Mme [J] ayant saisi le conseil de prud’hommes le 14 février 2022, soit largement plus de deux années après la rupture de son contrat de travail, son action est également prescrite sans qu’il soit nécessaire de statuer sur la date précise à laquelle elle a connu ou aurait du connaître les faits lui permettant d’exercer son droit, cette date ne pouvant qu’être antérieure ou égale à la date de la rupture.
En conséquence des développements qui précèdent, le jugement déféré qui a accueilli la fin de non recevoir tirée de la prescription sera confirmé.
Toutefois, dès lors que la fin de non recevoir est accueillie, le premier juge ne pouvait débouter la salariée de ses demandes en fait irrecevables.

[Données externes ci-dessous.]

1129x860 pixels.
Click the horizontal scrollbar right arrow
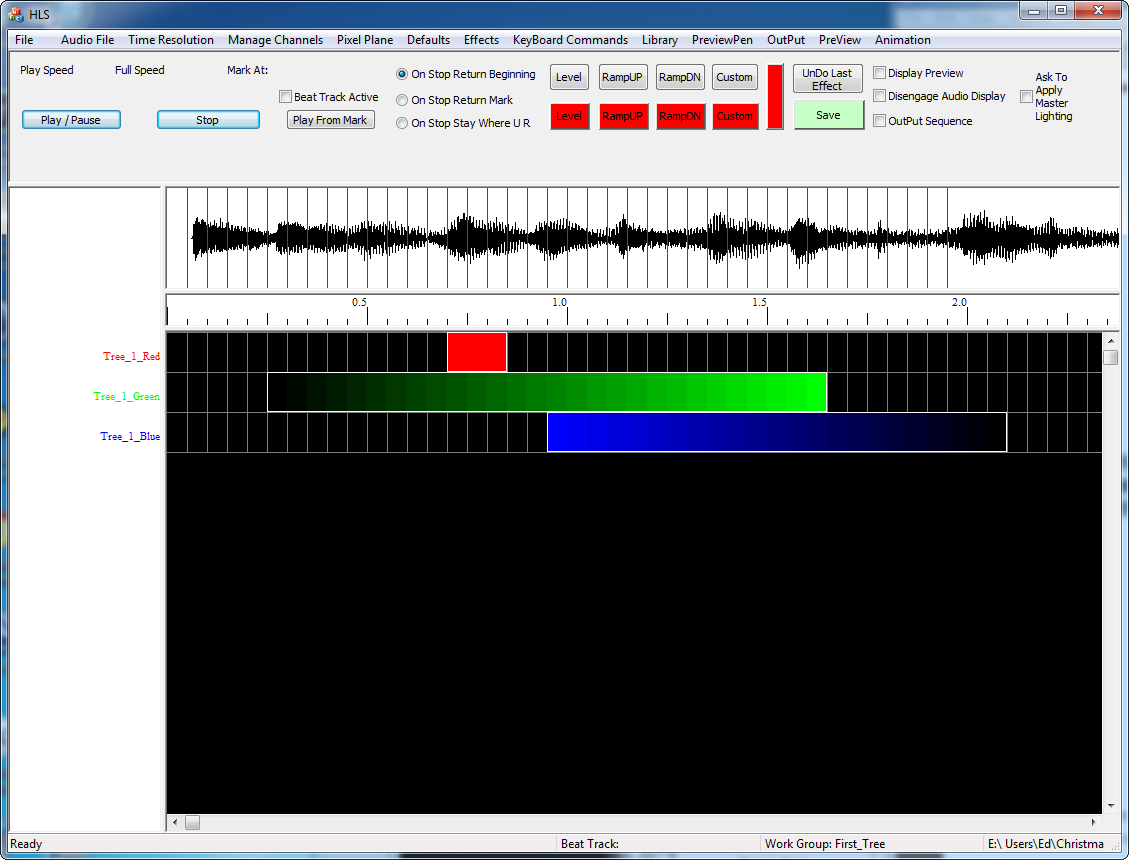click(x=1094, y=823)
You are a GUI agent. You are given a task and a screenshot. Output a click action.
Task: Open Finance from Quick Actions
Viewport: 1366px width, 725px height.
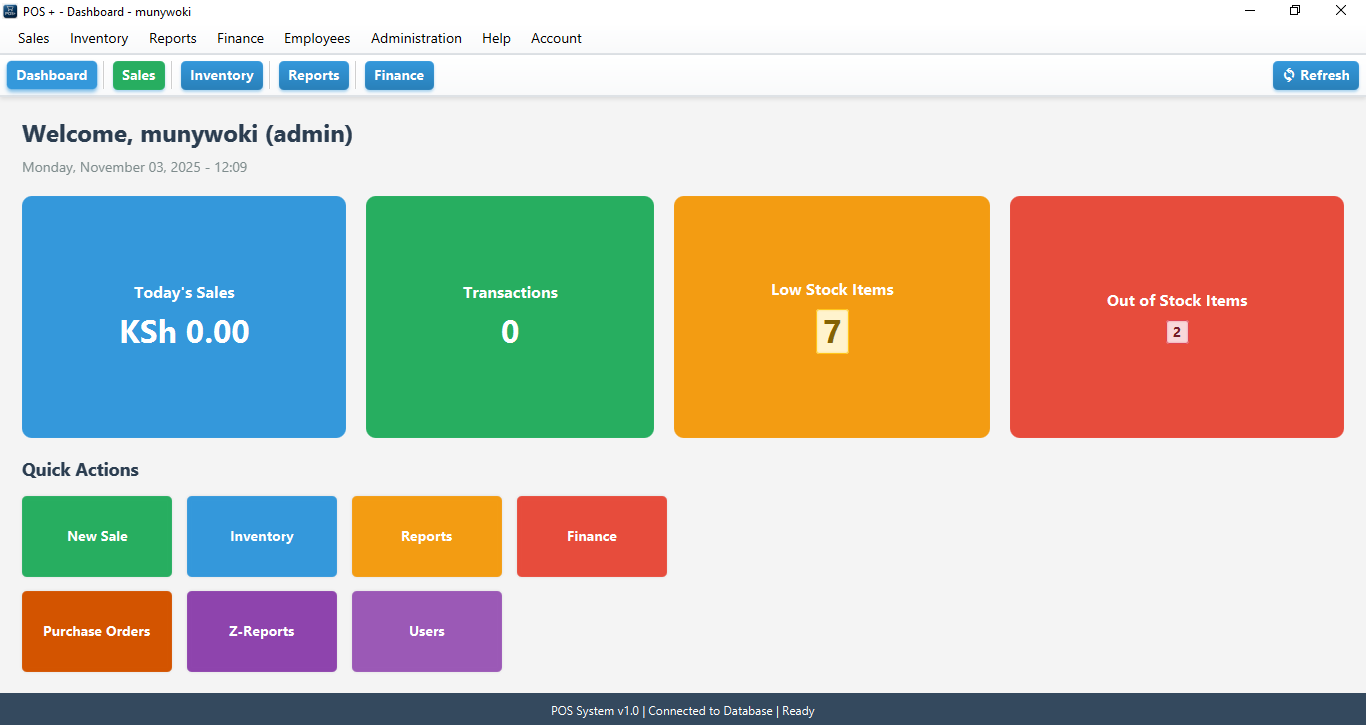591,536
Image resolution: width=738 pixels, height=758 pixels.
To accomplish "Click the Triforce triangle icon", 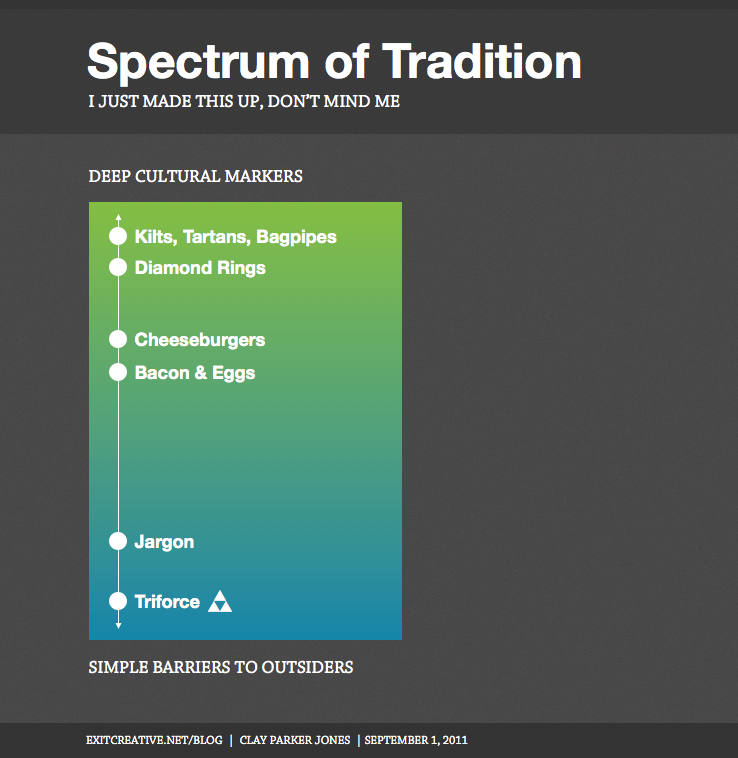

Le jugement déféré sera donc infirmé sur ce point.
II – Sur les demandes accessoires :
— Sur l’exécution provisoire :
Mme [J] sollicite l’infirmation du jugement déféré en ce qu’il a rejeté sa demande au titre de l’exécution provisoire.
Néanmoins, nonobstant le fait que les dispositions légales relatives à l’exécution provisoire ne sont pas applicables à hauteur de cour, son action aux fins de contestation de son licenciement et aux fins de condamnation de l’employeur à lui payer des dommages-intérêts pour harcèlement moral et manquement à l’obligation de sécurité est prescrite, de sorte que cette demande est, de fait, sans objet et sera en conséquence rejetée.
— sur les frais irrépétibles et les dépens :
Le jugement déféré sera infirmé sur ces points sauf en ce qu’il a rejeté la demande de Mme [J] au titre de l’article 700 du code de procédure civile.
Mme [J] sera condamnée à payer à Mme [R] [B] la somme de 1 500 euros au titre de l’article 700 du code de procédure civile,
La demande de Mme [J] au titre de l’article 700 du code de procédure civile à hauteur d’appel sera rejetée,
Mme [J] succombant, elle sera condamnée aux dépens de première instance et d’appel.
PAR CES MOTIFS
La cour, statuant par arrêt contradictoire,
CONFIRME le jugement rendu le 16 février 2023 par le conseil de prud’hommes de Mâcon sauf en ce qu’il a :
— débouté Mme [J] de l’ensemble de ses demandes,
— débouté Mme [R] [B] de sa demande au titre de l’article 700 du code de procédure civile,
— laissé à chaque partie la charge de ses propres dépens,
Statuant à nouveau des chefs infirmés et y ajoutant,
DIT n’y avoir lieu à statuer sur les demandes de Mme [F] [J] afférentes à la nullité de son licenciement et à titre de dommages-intérêts pour harcèlement moral et manquement à l’obligation de sécurité, lesquelles sont irrecevables pour cause de prescription,
REJETTE la demande de Mme [F] [J] au titre de l’exécution provisoire,
CONDAMNE Mme [F] [J] à payer à Mme [R] [B] la somme de 1 500 euros au titre de l’article 700 du code de procédure civile,
REJETTE la demande de Mme [F] [J] au titre de l’article 700 du code de procédure civile à hauteur d’appel,
CONDAMNE Mme [F] [J] aux dépens de première instance et d’appel,
Ledit arrêt a été prononcé par mise à disposition au greffe le 24 octobre 2024, signé par M. Olivier MANSION, président de chambre et Mme Juliette GUILLOTIN, greffier.